Semi-Automated Editing

When it’s just too hard to automate text conversion, try adding some human judgement using editing macros.

Need to convert some text from one programming language (or markup language or format) to another? It can betempting (and fun) to write a script that converts the whole job “automagically,” or maybe you can find a converter somewhere. But if the original file was hand-coded or is so complex that parts of the conversion are devilishly hard to get right, automating the task can take more time to perfect than it saves you. And unless you have an automated validator to check that the conversion was done correctly, you may have to inspect the result line-by-line anyway.

So, if doing the job automatically makes your head hurt too much (or if you’d rather be playing a game of Freeciv, http://www.happypenguin.org/), consider automating just part of the job — or doing all of it semi-automatically.

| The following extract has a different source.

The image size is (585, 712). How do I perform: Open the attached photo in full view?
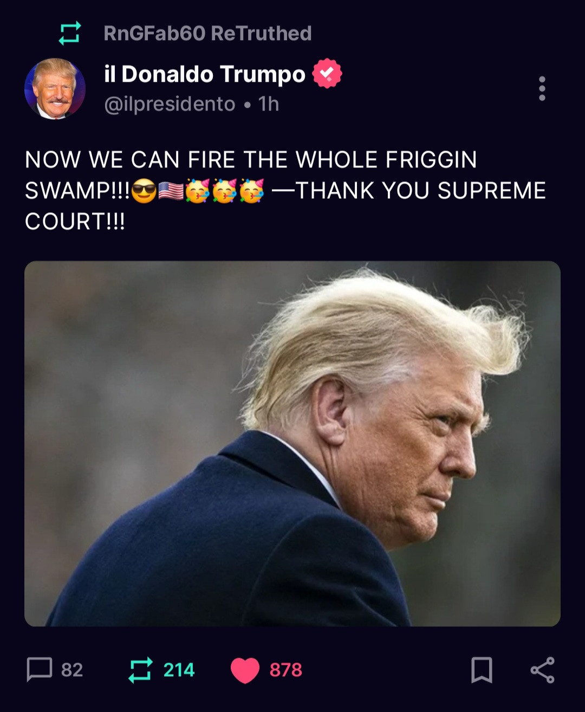click(x=293, y=444)
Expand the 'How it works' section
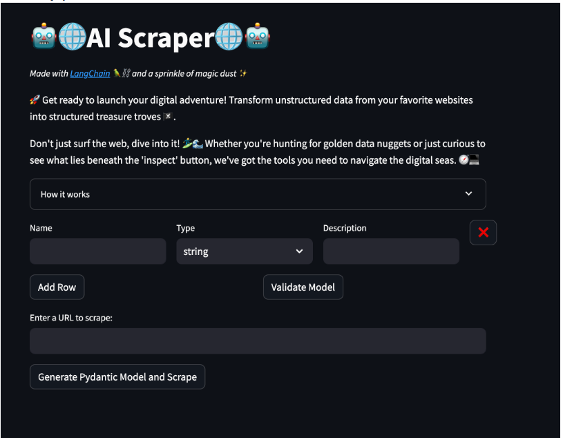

This month, let’s look at one way to do a job like this: with a set of handwritten macros for a text editor. (A macro lets you type a key or two to perform one or more editing steps in a flash.) We’ll use vi, because your columnist’s fingers are well-trained for it, but another programmable editor, like Emacs, should be at least as good. The important thing here is the way to design and use these macros, not which editor you choose.

Let’s look at a specific example: a small part of a job to convert a web site coded in HTML (the busy Google Guide site, https://www.googleguide.com/) into DocBook XML format (see https://www.docbook.org/). Again, this article isn’t just about converting HTML into DocBook. It shows techniques for writing macros for any type of editing job.

First Step: Analyze the Job

Let’s say that you’ve tried a to completely automate the conversion. You’ve written a sed or perl (or whatever) script, or you’ve tried an XSLT converter, but your solution keeps failing miserably. Or worse, it fails subtly in ways that are hard to spot.

Try breaking the job into pieces. Search through the original files. Try the Swiss Army Knife of pagers, less, and some of its handy searching and highlighting features, such as the -a and -j options. Or use grep or egrep with the handy options -C, -A, -B, and --color==always and pipe that output to less -R.

Decide what parts of the job are easy to automate. For instance, maybe every second-level heading in an HTML file nicely uses both <H2> and </H2> tags. Or maybe only a couple of them are missing the closing tags, which you can quickly add with a text editor. Then a quick-and-dirty script in a loop can blast through the files, finishing that part of the job in a flash and leaving the rest to do by hand.

Listing One shows a fragment of Google Guide’s hand-coded HTML 3.0 before conversion. Listing Two shows the same text after the semi-automated conversion.

Listing One: HTML text before conversion

As we mentioned in <a href=“google_works.html”>How Google
Works</a>, Google indexes sites with two types of crawls,
<a href=“google_works.html#freshCrawl”>fresh crawls</a>
and deep crawls.

Listing Two: DocBook XML text after conversion

As we mentioned in <xref linkend=“google_works”/>,
Google indexes sites with two types of crawls, <link
linkend=“google_works-freshCrawl”>fresh crawls</link>
and deep crawls.

The main reason to do this job by hand is that you need to decide about each of the HTML <a> (link) tags: should it become a DocBook <xref>, <link>, or <ulink>? Does it have attributes like class= or target= that need some thought? Also, because the original HTML was written by hand, the elements of each tag may be in different orders, may or may not use quotes, and could have errors. (Web browsers are forgiving of errors, but DocBook requires valid XML.) A little personal intervention is just what’s needed.

Use Revision Control!

Before you start a complex job, consider archiving the original files using a system like the venerable RCS or the modern Subversion. Then periodically commit (check in) the changes, with a detailed log message about what you did and why. There are (at least) three reasons:

*After you make an editing pass through one or a series of files, running rcsdiff or svn diff shows you exactly what changed so you can be sure it’s right. If it’s not right, co or svn revert brings back the previous version, so you can try again.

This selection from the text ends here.